Matt pun menuju ke nomor kamar sesuai dengan yang terlihat dari kode yang ia terima. Matt memegang gagang pintunya untuk mengetes bisa tidaknya ia mendobraknya. Namun diluar dugaan, pintu itu tidak terkunci dan langsung terbuka begitu saja.

Oke, ini benar-benar aneh, begitulah pikir Matt. Seorang Mello tidak mungkin dengan bodohnya meninggalkan apartemennya dalam keadaan tak terkunci. Atau… jangan-jangan ia memang mati didalam rumah ini?

Matt menggelengkan kepalanya. Mello tidak sebodoh itu untuk mati di kandangnya sendiri.

Perlahan Matt melangkahkan kakinya masuk ke dalam apartemen itu.
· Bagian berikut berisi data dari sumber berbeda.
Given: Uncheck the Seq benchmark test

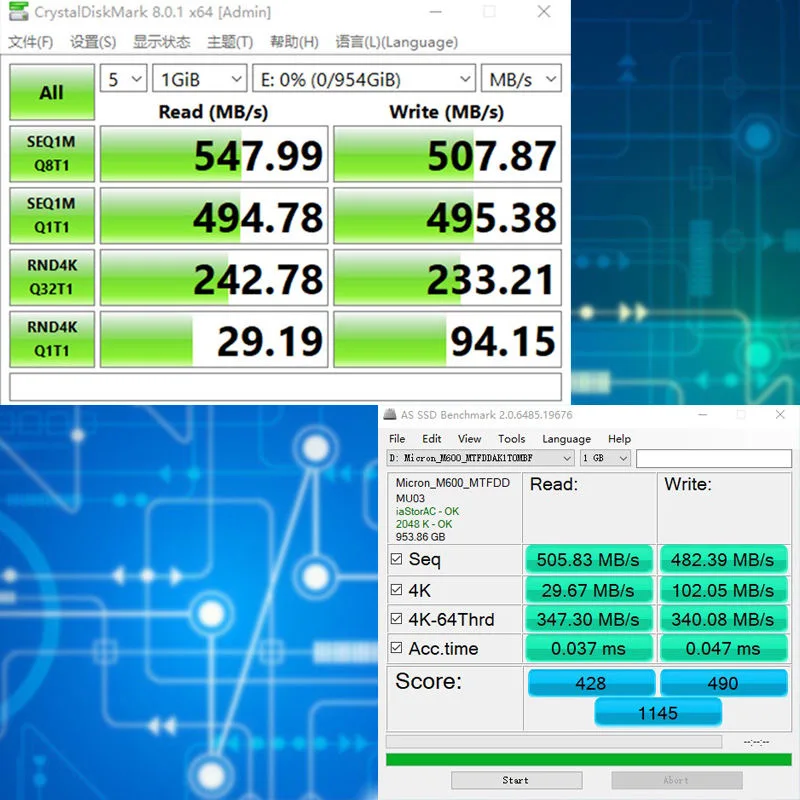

Banyak bungkus coklat tersebar di penjuru ruangan, tak ketinggalan dengan berbagai kardus dan perangkat elektronik yang diletakkan asal jadi tanpa mengutamakan segi kerapian. Mello benar-benar tidak berubah 7 tahun ini… pikir Matt yang tanpa sadar mengulas senyum kecil di bibirnya.

Matt mulai menelusuri kamar apartemen itu lebih jauh. Di ujungnya, terlihat dapur dilengkapi dengan kulkas. 'Isi kulkas itu pasti tidak ada selain coklat batangan, susu coklat, sirup coklat, atau coklat-coklat lainnya,' batin Matt sambil tertawa kecil.

Kamar apartemen itu benar-benar menunjukkan seakan pemiliknya masih 'ada'. Tanda-tanda mengenai itu masih terserak dimana-mana. Tiba-tiba Matt merasakan sesuatu yang menyesakkan. Apa ini?... Semacam… déjà vu?

Ya, memori mengenai 'waktu itu' kembali mengalir. Ingatannya dari kenangan 15 tahun lalu saat ia baru saja kembali ke salah satu kamar di wammy house yang mereka bagi dengan Mello. Di kamar itu masih terserak baju-baju Mello, tumpukan tugas dan buku yang tak pernah Matt minati, dan tentunya puluhan kertas perak pembungkus coklat yang berserakan dimana-mana. Yang membuat hati Matt miris yaitu meski ia masih merasakan sisa keberadaan yang kental dari partner in crime-nya itu, ia tahu sangat kecil kemungkinannya bisa bertemu Mello lagi. Meski pada akhirnya Mello mengadakan kontak dengannya bertahun-tahun setelah itu untuk meminta bantuannya.

Perasaan yang saat ini Matt rasakan sama, hanya saja kali ini ia tahu ia benar-benar takkan bisa bertemu seorang 'Mihael Keehl' lagi…

Saat itu terbersit di otak Matt kalau mungkin saja sebenarnya Mello selamat, sama seperti kejadian ledakan di markas mafia waktu itu yang nyaris saja merenggut nyawanya. Namun nyatanya ia masih selamat 'kan?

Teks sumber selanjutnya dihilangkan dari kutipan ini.